Читать «Том 3. Кошки-мышки. Под местным наркозом. Из дневника улитки» онлайн - страница 377
Гюнтер Грасс
Гравюра по меди имеет свою предысторию. Еще во власти средневековой аллегорики и, следовательно, стереотипов учения о темпераментах, Дюрер в 1502 году вырезал гравюру по дереву «Philosophia» для титульного листа какой-то книги; по углам он изобразил холерический, сангвинический, флегматический и меланхолический темпераменты в виде четырех ветров. «Boreas», холодный северный ветер, дряхлый старик, дует на гирлянды листьев вокруг названия, порождая сосульки и символизируя зиму. Внешность четырех апостолов на двух картинах на дереве также зависит от учения о темпераментах; как доказывают теоретические труды Дюрера, этим учением руководствовался он и при работе над портретами, из него исходил и в трактовке анатомии и пропорций. Лишь одна его «Melencolia» несет на себе отпечаток новых веяний, противоречащих аллегорике, даже если это новое проступает еще робко, сковано средневековой традицией и в силу этого неотчетливо.
В семидесятые годы XV века итальянский философ Марсилио Фичино пишет своему другу: «В эти дни я, так сказать, не знаю, чего я хочу; может быть, я вовсе не хочу того, что знаю, и хочу того, чего не знаю». Фичино объясняет это состояние глубокой меланхолии, краткое описание которого читается как предвосхищение шопенгауэровского трактата «О свободе воли», получившего премию на конкурсе, своим Сатурном, злобно отступающим под знаком Льва. Тем не менее он опечален тем, что, будучи гуманистом и ученым, все еще верит в планеты и считает меланхолию своим злым роком. В конце концов, по совету друга, Фичино склоняется к мнению Аристотеля, который, пожалуй, первым легитимировал меланхолию и увидел в ней первопричину выдающихся достижений в искусствах и науках.
То же самое происходит и с Дюрером, который, видимо, во время путешествия в Италию или же благодаря своему другу Пиркхаймеру познакомился с главным трудом Фичино «De vita triplici», посвященном людям, отмеченным печатью Сатурна.
Хотя Сатурн правит свой бал и ныне, но его владычество уже не имеет столь рокового смысла, а лишь очерчивает границы Меланхолии как сферы обитания созерцательности. «Святой Иероним в келье», гравюра по меди, выполненная весной того же года, была для Дюрера стимулом к иному образу жизни — тихая обитель трудов, келья, затворничество, избранное добровольно и далекое от мирского шума уединение — опытное поле Утопии.

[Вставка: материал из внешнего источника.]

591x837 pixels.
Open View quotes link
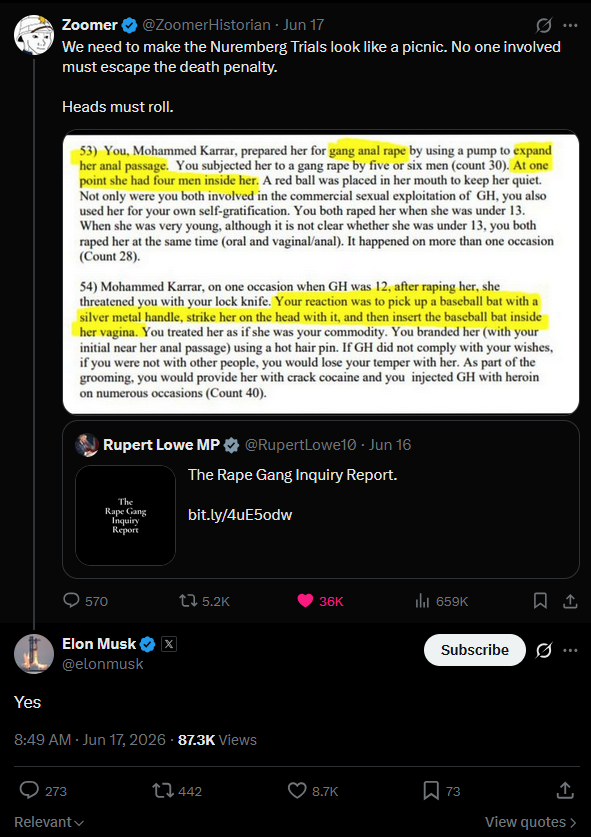pyautogui.click(x=531, y=822)
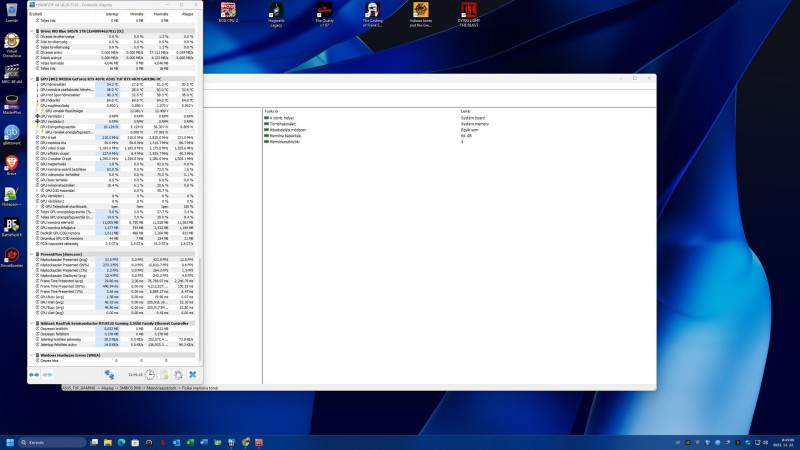The image size is (800, 450).
Task: Open qBittorrent desktop shortcut
Action: pos(12,131)
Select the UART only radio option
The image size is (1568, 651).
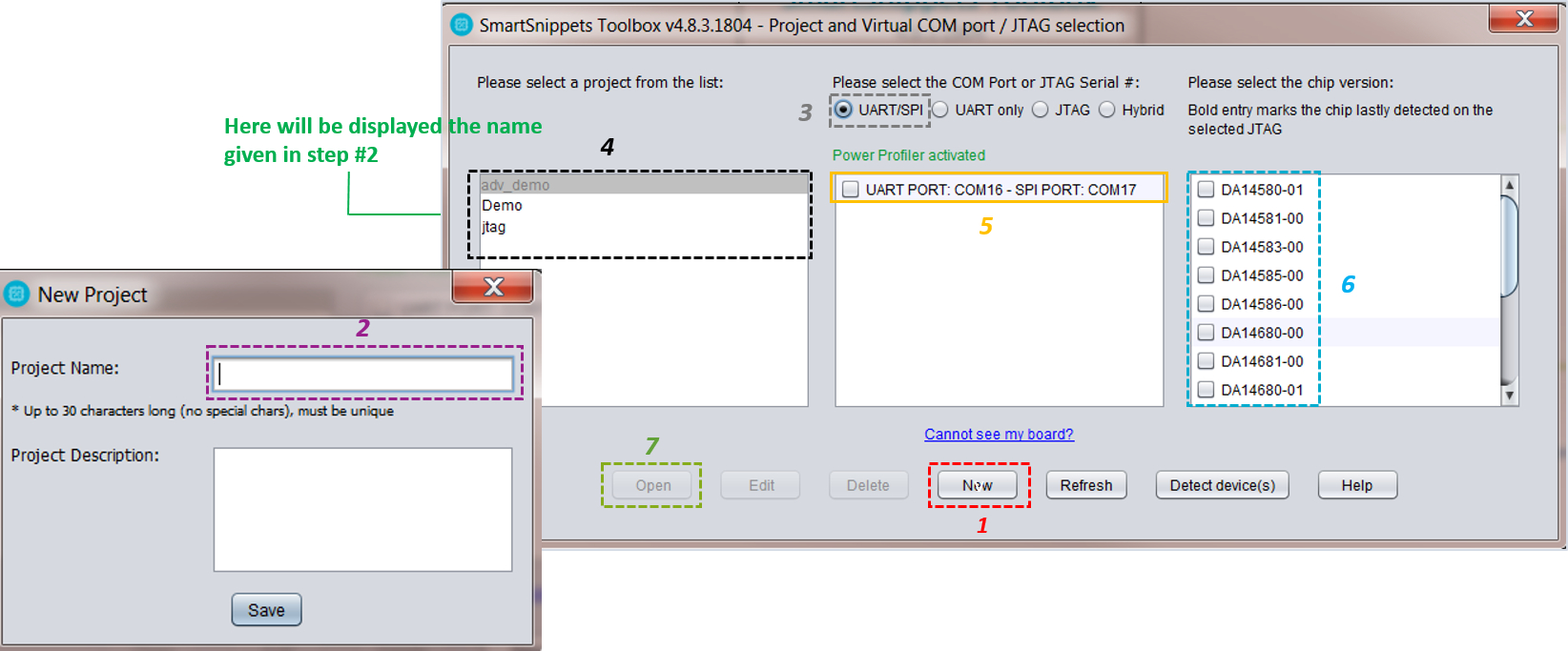[940, 110]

Тем самым Меланхолия становится многосмысленной. Для простого люда, невежественного и несведущего, она все еще неотвратимый рок, а для людей образованных создает ауру избранничества. Уже намечается культ гениальности, свойственный XVIII столетию, оттуда же заимствуются и консервативные отговорки наших дней: они повышают голос лишь тогда, когда новые общественные отношения стабилизируются и возникает необходимость защищать приверженность к старому, как наследственное право на Меланхолию. Меланхолия как привилегия интеллектуальной элиты, оправдывающей свою бездеятельность, и высокомерие как ее консервативное воплощение.